Our efforts to maintain the leadership of the free world thus rest, in the final analysis, on our success in this undertaking. Economic isolation and political leadership are wholly incompatible. In the next few years, the nations of Western Europe will be fixing basic economic and trading patterns vitally affecting the future of our economy and the hopes of our less-developed friends. Basic political and military decisions of vital interest to our security will be made. Unless we have this authority to negotiate and have it this year--if we are separated from the Common Market by high tariff barriers on either side of the Atlantic--then we cannot hope to play an effective part in those basic decisions.
If we are to retain our leadership, the initiative is up to us. The revolutionary changes which are occurring will not wait for us to make up our minds. The United States has encouraged sweeping changes in Free World economic patterns in order to strengthen the forces of freedom. But we cannot ourselves stand still. If we are to lead, we must act. We must adapt our own economy to the imperatives of a changing world, and once more assert our leadership.
The American businessman, once the authority granted by this bill is exercised, will have a unique opportunity to compete on a more equal basis in a rich and rapidly expanding market abroad which possesses potentially a purchasing power as large and as varied as our own. He knows that, once artificial restraints are removed, a vast array of American goods, produced by American know-how with American efficiency, can compete with any goods in any spot in the world. And almost all members of the business community, in every state, now participate or could participate in the production, processing, transporting, or distribution of either exports or imports.
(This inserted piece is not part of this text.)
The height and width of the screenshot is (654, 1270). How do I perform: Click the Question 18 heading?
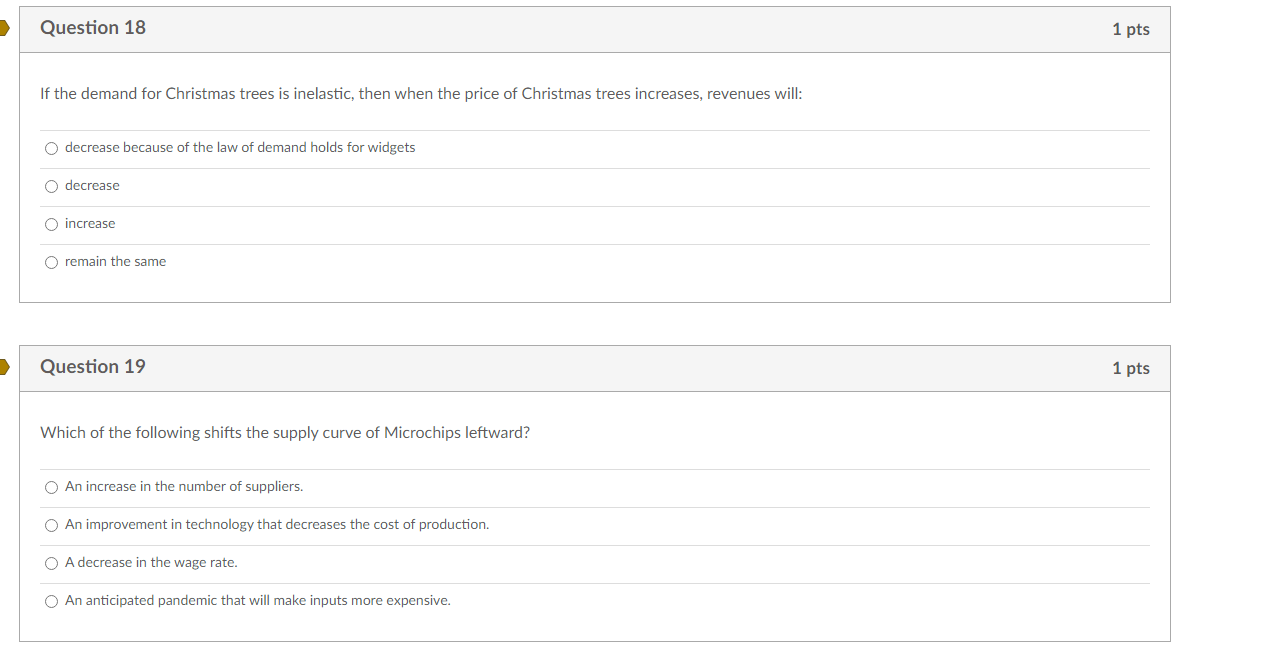tap(92, 28)
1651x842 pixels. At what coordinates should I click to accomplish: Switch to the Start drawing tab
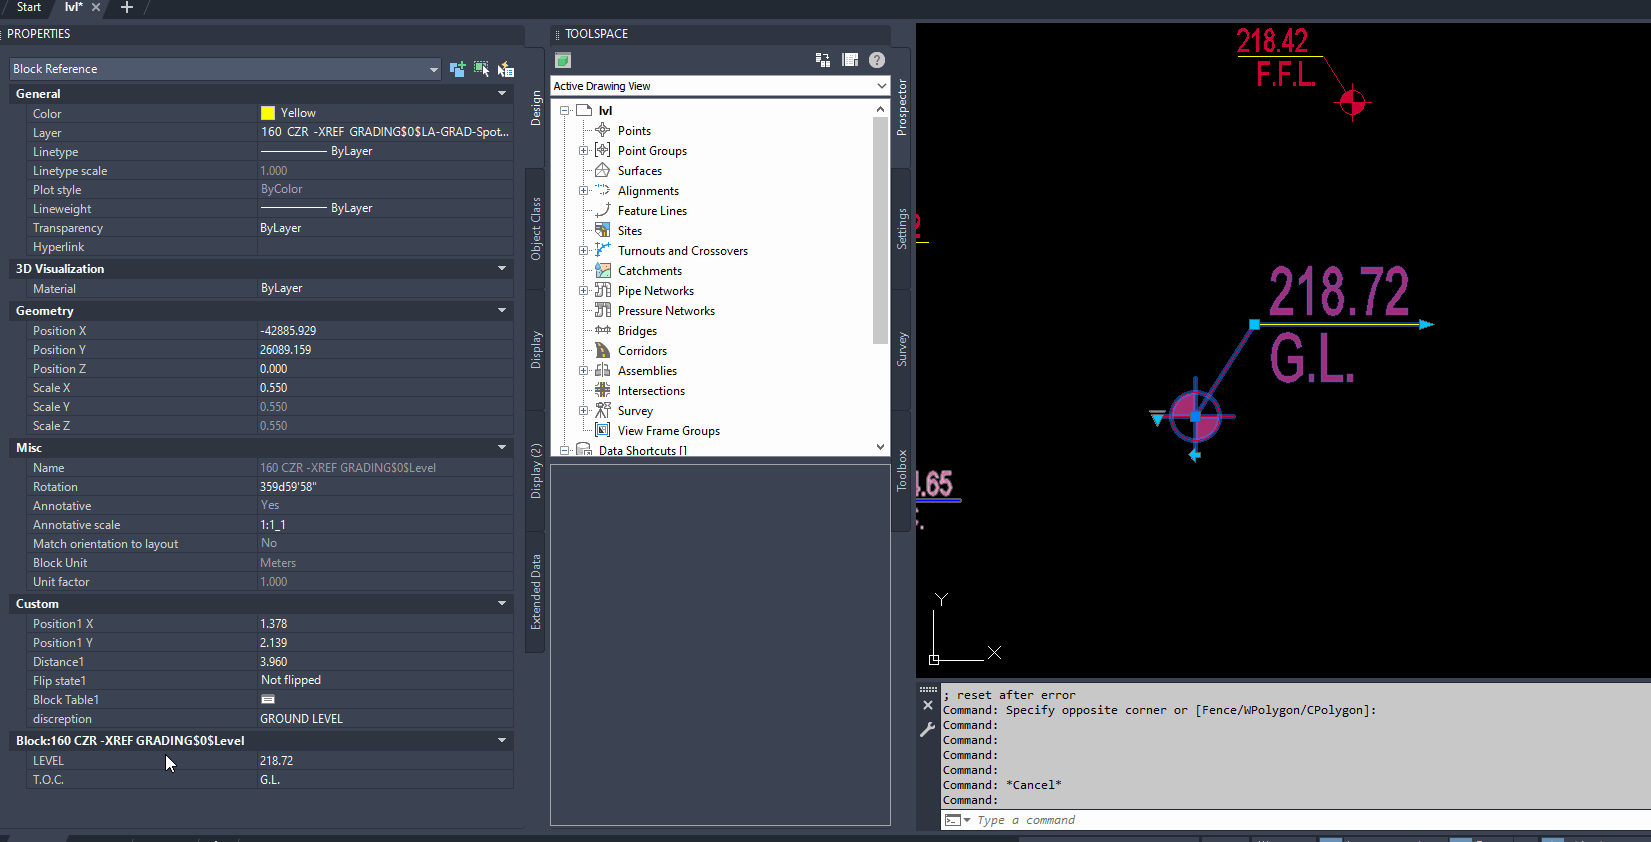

Already we sell to Western Europe alone more machinery, transportation equipment, chemicals and coal than our total imports of these commodities from all regions of the world combined. Western Europe is our best customer today--and should be an even better one tomorrow. But as the new external tariff surrounding the Common Market replaces the internal tariff structure, a German producer--who once competed in the markets of France on the same terms with our own producers--will achieve free access to French markets while our own producers face a tariff. In short, in the absence of authority to bargain down that external tariff, as the economy of the Common Market expands, our exports will not expand with it. They may even decline.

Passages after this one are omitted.